Но, независимо от окраски, ВАС давал сигнал на паре аутосом 2 и на всех добавочных хромосомах. Таким образом связи между фенотипом лисиц и локализацией C-KIT в добавочных хромосомах не было выявлено.
Второй вид семейства Canidae, несущий добавочные хромосомы, это енотовидная собака. В Лаборатории цитогенетики человека и животных имеются суспензии метафазных хромосом двух подвидов енотовидной собаки - китайской и японской. Кариотипы этих двух подвидов отличаются восемью Робертсоновскими транслокациями (Nie et al., 2003). В-хромосомы енотовидной собаки акроцентрические и встречаются в количестве 1-8 у японской и 2-4 у китайской (Makinen, Fredga, 1980; Ward, 1984; Ward et al., 1987; Wurster-Hill et al., 1988).

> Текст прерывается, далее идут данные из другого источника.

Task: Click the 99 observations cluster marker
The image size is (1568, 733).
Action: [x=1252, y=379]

При локализации ВАС, содержащего ген С-КІТ, на метафазных хромосомах японской енотовидной собаки сигнал был получен в дистальной части всех добавочных хромосом (Рис. 6). Двухцветная FISH с микродиссекционной пэйнтинг-пробой В-хромосомы енотовидной собаки подтвердила локализацию этого ВАС на добавочных элементах. Кроме того, сигналы были получены в прицентромерной области q-плеча хромосомы 2.

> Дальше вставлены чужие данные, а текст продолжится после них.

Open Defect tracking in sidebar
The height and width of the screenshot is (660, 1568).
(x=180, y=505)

На добавочных хромосомах китайской енотовидной собаки сигнал был получен в дистальной части, также как и в случае японской енотовидной собаки (Рис. 6). Но следует отметить, что на некоторых В-хромосомах китайской енотовидной собаки сигнал был множественный, в отличие он хромосом японской енотовидной собаки, где сигнал всегда был одиночный. Известно, что любые изменения в копийности гена С-КІТ приводят к различным заболеваниям. Поэтому факт присутствия различного количества копий этого гена в различных клетках одного организма (в зависимости от количества В-хромосом) вызывает большой интерес. Возникает вопрос, сколько копий гена С-КІТ представлено в геномах видов, близких к лисице и енотовидной собаке, но не имеющих добавочных хромосом.
Для анализа нами были взяты суспензии метафазных хромосом собаки (2п=78) и песца (2п=48-50). В результате сигнал был получен в районе 13q22-23 хромосом собаки и в районе 11 р13 хромосом песца (Рис. 7). Каких-либо дополнительных мест локализации этого гена на хромосомах данных видов не обнаружено.
Данные сравнительного пэйнтинга (Graphodatsky et al., 2000) (Рис. 7) показывают, что все районы аутосом, в которых локализован ген C-KIT, являются гомологичными между собой. Кроме того, они гомологичны району 4q11-12 хромосом человека, где этот ген был локализован ранее (Yarden et al., 1987).